(Collected data entries)
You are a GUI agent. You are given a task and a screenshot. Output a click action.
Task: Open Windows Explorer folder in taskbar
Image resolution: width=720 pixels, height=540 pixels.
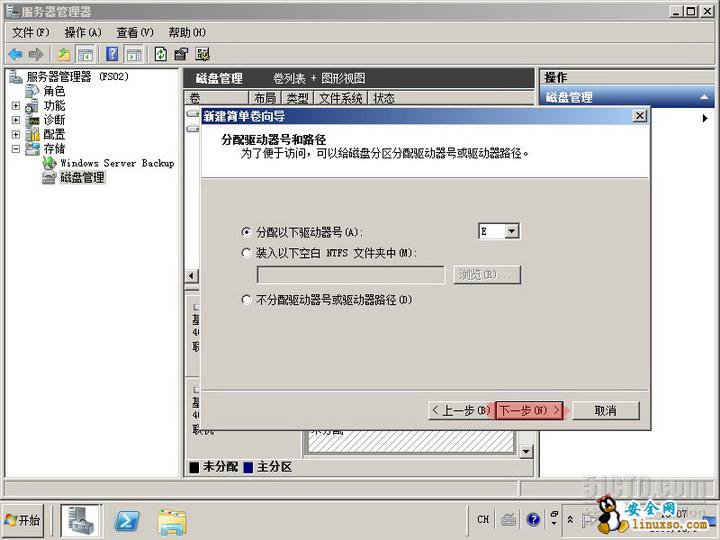pos(172,520)
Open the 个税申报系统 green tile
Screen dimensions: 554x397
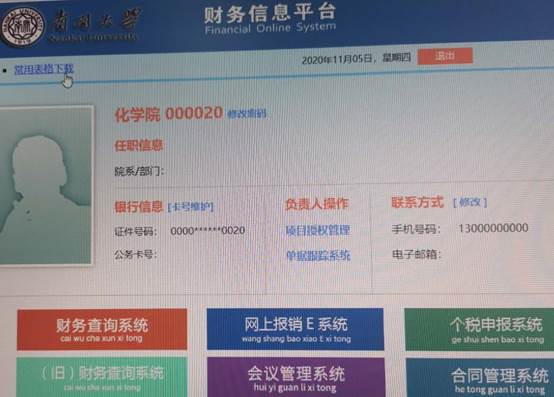[x=479, y=329]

§ TASK GOAL
Please retype, exactly and only, the lines from the one holding "Image resolution: width=720" to the end of the entries, both ends included, without any pictures.

§ EXPECTED OUTPUT
Image resolution: width=720 pixels, height=540 pixels.
pos(172,520)
Open the 个税申报系统 green tile
Screen dimensions: 554x397
[x=479, y=329]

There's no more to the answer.